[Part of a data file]
__________

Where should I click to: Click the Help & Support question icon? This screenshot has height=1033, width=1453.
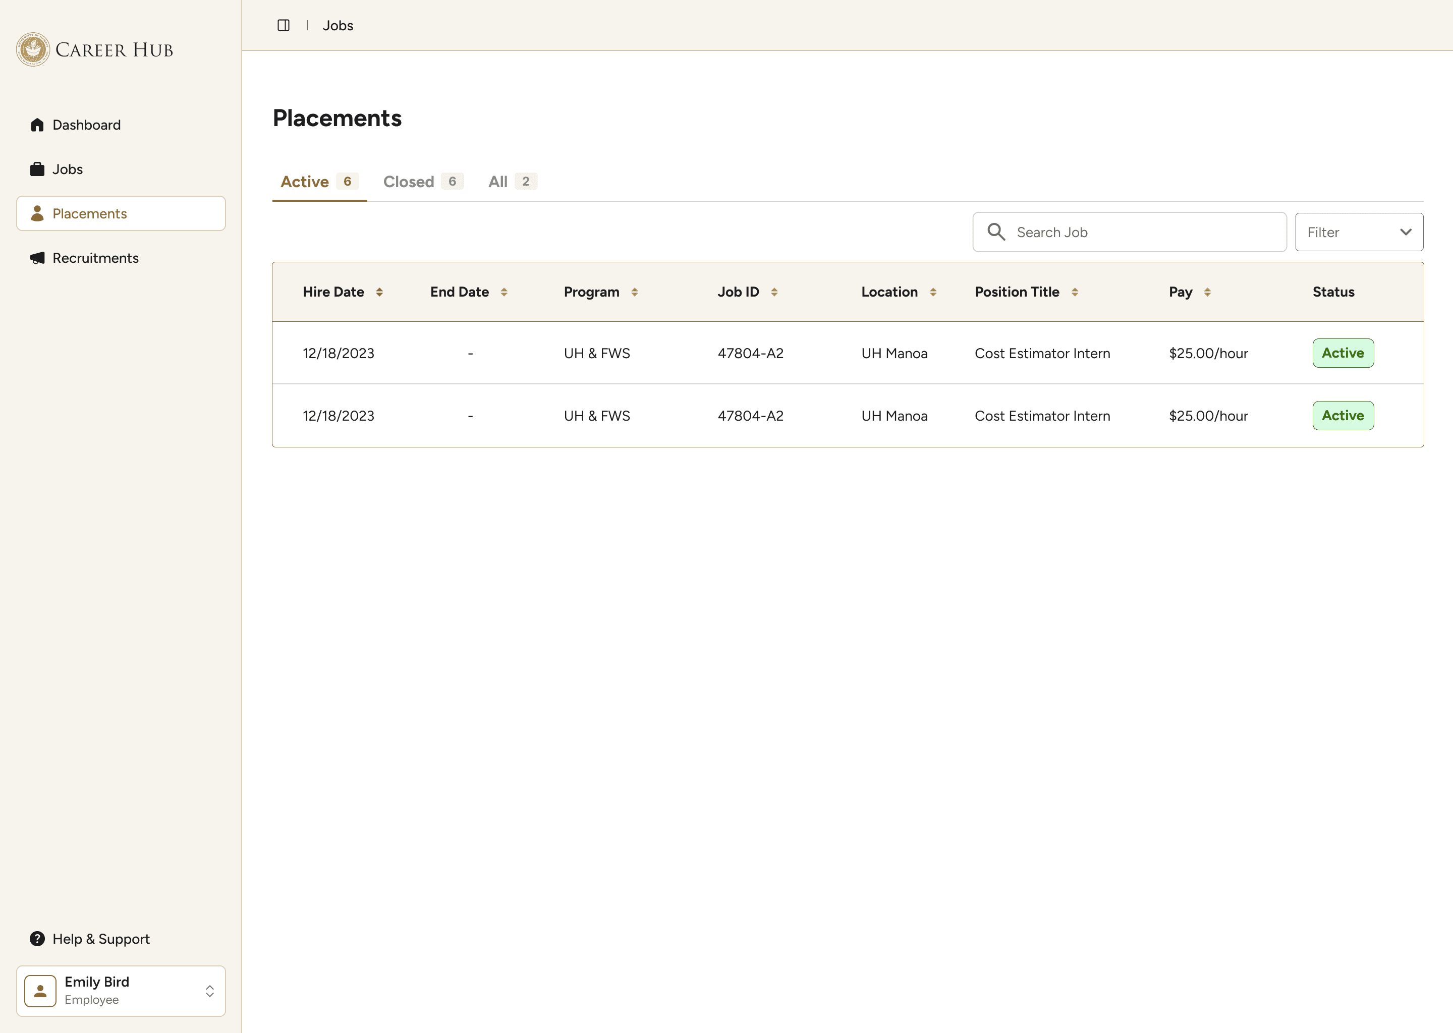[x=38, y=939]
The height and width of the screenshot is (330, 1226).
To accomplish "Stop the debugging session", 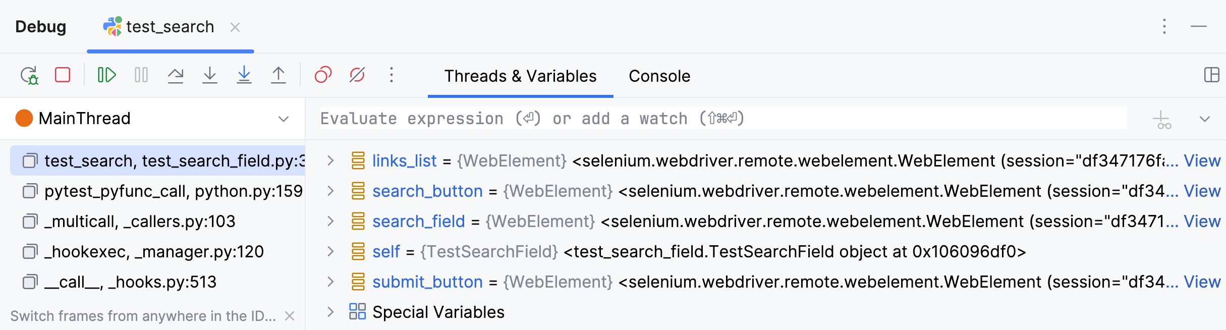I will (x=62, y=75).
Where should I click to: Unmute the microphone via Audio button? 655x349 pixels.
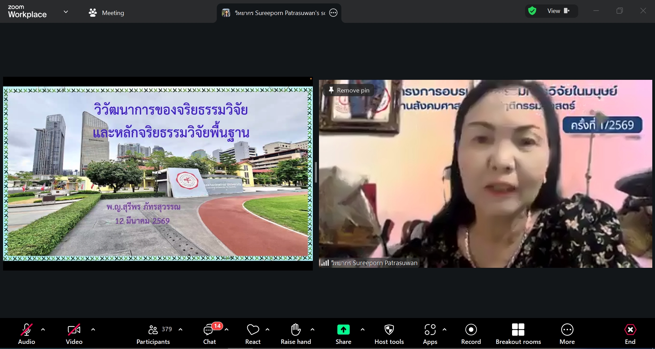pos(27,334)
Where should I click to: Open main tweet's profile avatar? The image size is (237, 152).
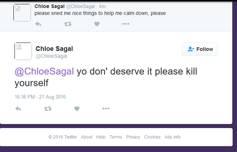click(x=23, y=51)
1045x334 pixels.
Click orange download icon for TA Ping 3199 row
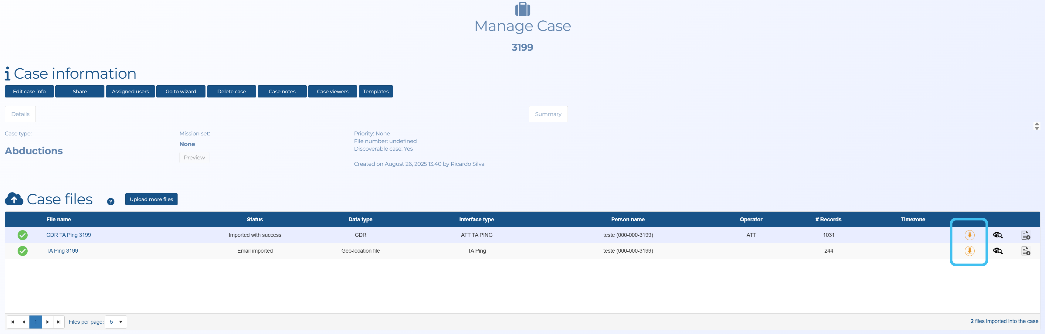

__________

» PROBLEM DETAILS:
Lay out the records as a JSON list of strings, one string per line, starting with the line that contains "Where should I click to: Unmute" and going on through the end of the records. Leave out blank lines and the pictures.

» FINAL ANSWER:
[
  "Where should I click to: Unmute the microphone via Audio button? 655x349 pixels.",
  "pos(27,334)",
  "Where should I click to: Open main tweet's profile avatar? The image size is (237, 152).",
  "click(x=23, y=51)",
  "1045x334 pixels.",
  "Click orange download icon for TA Ping 3199 row"
]